GOAL
Reproduce the data below, substituting "Canvas" for every "Viewport" and leaving everything else unchanged.

[Word and element location data]
* * * * * * *

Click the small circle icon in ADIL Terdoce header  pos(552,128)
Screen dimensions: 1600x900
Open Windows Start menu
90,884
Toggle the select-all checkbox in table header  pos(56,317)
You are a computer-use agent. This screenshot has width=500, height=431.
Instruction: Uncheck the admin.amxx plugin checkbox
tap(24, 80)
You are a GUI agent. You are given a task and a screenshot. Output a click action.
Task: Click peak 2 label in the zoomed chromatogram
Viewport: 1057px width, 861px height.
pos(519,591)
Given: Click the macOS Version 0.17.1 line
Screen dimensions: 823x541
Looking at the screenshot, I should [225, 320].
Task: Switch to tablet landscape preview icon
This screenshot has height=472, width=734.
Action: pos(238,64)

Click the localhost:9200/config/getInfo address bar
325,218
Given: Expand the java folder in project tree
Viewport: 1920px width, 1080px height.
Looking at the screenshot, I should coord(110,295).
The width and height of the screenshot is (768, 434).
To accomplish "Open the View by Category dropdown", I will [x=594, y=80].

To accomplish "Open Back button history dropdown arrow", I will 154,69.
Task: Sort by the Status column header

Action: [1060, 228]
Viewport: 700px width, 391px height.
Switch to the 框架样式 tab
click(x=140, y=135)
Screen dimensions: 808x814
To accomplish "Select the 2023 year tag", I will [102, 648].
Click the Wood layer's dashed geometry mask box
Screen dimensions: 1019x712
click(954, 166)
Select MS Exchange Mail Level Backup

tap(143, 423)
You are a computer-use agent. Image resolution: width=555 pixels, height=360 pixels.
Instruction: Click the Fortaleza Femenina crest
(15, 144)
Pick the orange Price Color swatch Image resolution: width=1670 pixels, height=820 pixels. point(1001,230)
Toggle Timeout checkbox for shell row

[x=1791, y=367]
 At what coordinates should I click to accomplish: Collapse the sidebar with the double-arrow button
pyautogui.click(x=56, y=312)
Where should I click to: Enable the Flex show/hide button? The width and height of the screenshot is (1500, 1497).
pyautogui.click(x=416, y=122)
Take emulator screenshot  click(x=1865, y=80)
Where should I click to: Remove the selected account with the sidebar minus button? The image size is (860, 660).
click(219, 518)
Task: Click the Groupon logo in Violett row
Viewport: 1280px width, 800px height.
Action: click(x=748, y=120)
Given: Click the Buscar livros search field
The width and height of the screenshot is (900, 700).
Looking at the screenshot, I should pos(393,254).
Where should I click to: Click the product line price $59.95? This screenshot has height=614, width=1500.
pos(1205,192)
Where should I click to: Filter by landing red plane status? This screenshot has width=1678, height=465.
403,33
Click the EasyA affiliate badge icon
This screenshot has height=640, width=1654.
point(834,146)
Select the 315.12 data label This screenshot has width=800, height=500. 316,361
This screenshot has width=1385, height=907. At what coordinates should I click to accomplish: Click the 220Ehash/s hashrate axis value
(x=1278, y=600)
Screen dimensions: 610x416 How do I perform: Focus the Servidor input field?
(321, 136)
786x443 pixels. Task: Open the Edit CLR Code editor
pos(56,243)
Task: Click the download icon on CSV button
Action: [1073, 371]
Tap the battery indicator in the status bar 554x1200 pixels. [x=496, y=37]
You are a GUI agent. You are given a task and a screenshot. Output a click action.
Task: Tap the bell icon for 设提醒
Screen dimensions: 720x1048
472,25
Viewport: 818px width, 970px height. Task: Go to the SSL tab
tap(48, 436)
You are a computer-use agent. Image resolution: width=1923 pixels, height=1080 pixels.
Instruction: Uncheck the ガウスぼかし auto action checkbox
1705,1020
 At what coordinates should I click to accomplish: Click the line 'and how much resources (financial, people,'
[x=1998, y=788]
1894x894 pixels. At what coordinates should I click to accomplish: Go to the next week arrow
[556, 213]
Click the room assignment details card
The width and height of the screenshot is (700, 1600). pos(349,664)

* * * * * * *

EXERCISE RESULT
Click the small circle icon in ADIL Terdoce header  pos(552,128)
Screen dimensions: 1600x900
Open Windows Start menu
90,884
Toggle the select-all checkbox in table header  pos(56,317)
You are a computer-use agent. This screenshot has width=500, height=431.
Instruction: Uncheck the admin.amxx plugin checkbox
tap(24, 80)
You are a GUI agent. You are given a task and a screenshot. Output a click action.
Task: Click peak 2 label in the zoomed chromatogram
Canvas: 1057px width, 861px height.
pos(519,591)
Given: Click the macOS Version 0.17.1 line
Screen dimensions: 823x541
Looking at the screenshot, I should [225, 320].
Task: Switch to tablet landscape preview icon
This screenshot has height=472, width=734.
Action: pos(238,64)

Click the localhost:9200/config/getInfo address bar
325,218
Given: Expand the java folder in project tree
Canvas: 1920px width, 1080px height.
Looking at the screenshot, I should coord(110,295).
The width and height of the screenshot is (768, 434).
To accomplish "Open the View by Category dropdown", I will [x=594, y=80].

To accomplish "Open Back button history dropdown arrow", I will 154,69.
Task: Sort by the Status column header

Action: [1060, 228]
Canvas: 700px width, 391px height.
Switch to the 框架样式 tab
click(x=140, y=135)
Screen dimensions: 808x814
To accomplish "Select the 2023 year tag", I will [102, 648].
Click the Wood layer's dashed geometry mask box
Screen dimensions: 1019x712
click(954, 166)
Select MS Exchange Mail Level Backup

tap(143, 423)
You are a computer-use agent. Image resolution: width=555 pixels, height=360 pixels.
Instruction: Click the Fortaleza Femenina crest
(15, 144)
Pick the orange Price Color swatch Image resolution: width=1670 pixels, height=820 pixels. point(1001,230)
Toggle Timeout checkbox for shell row

[x=1791, y=367]
 At what coordinates should I click to accomplish: Collapse the sidebar with the double-arrow button
pyautogui.click(x=56, y=312)
Where should I click to: Enable the Flex show/hide button? The width and height of the screenshot is (1500, 1497).
pyautogui.click(x=416, y=122)
Take emulator screenshot  click(x=1865, y=80)
Where should I click to: Remove the selected account with the sidebar minus button? The image size is (860, 660).
click(219, 518)
Task: Click the Groupon logo in Violett row
Canvas: 1280px width, 800px height.
Action: click(x=748, y=120)
Given: Click the Buscar livros search field
The width and height of the screenshot is (900, 700).
Looking at the screenshot, I should pos(393,254).
Where should I click to: Click the product line price $59.95? This screenshot has height=614, width=1500.
pos(1205,192)
Where should I click to: Filter by landing red plane status? This screenshot has width=1678, height=465.
403,33
Click the EasyA affiliate badge icon
This screenshot has height=640, width=1654.
point(834,146)
Select the 315.12 data label This screenshot has width=800, height=500. 316,361
This screenshot has width=1385, height=907. At what coordinates should I click to accomplish: Click the 220Ehash/s hashrate axis value
(x=1278, y=600)
Screen dimensions: 610x416 How do I perform: Focus the Servidor input field?
(321, 136)
786x443 pixels. Task: Open the Edit CLR Code editor
pos(56,243)
Task: Click the download icon on CSV button
Action: [1073, 371]
Tap the battery indicator in the status bar 554x1200 pixels. [x=496, y=37]
You are a GUI agent. You are given a task and a screenshot. Output a click action.
Task: Tap the bell icon for 设提醒
Screen dimensions: 720x1048
472,25
Canvas: 818px width, 970px height. Task: Go to the SSL tab
tap(48, 436)
You are a computer-use agent. Image resolution: width=1923 pixels, height=1080 pixels.
Instruction: Uncheck the ガウスぼかし auto action checkbox
1705,1020
 At what coordinates should I click to accomplish: Click the line 'and how much resources (financial, people,'
[x=1998, y=788]
1894x894 pixels. At what coordinates should I click to accomplish: Go to the next week arrow
[556, 213]
Click the room assignment details card
The width and height of the screenshot is (700, 1600). pos(349,664)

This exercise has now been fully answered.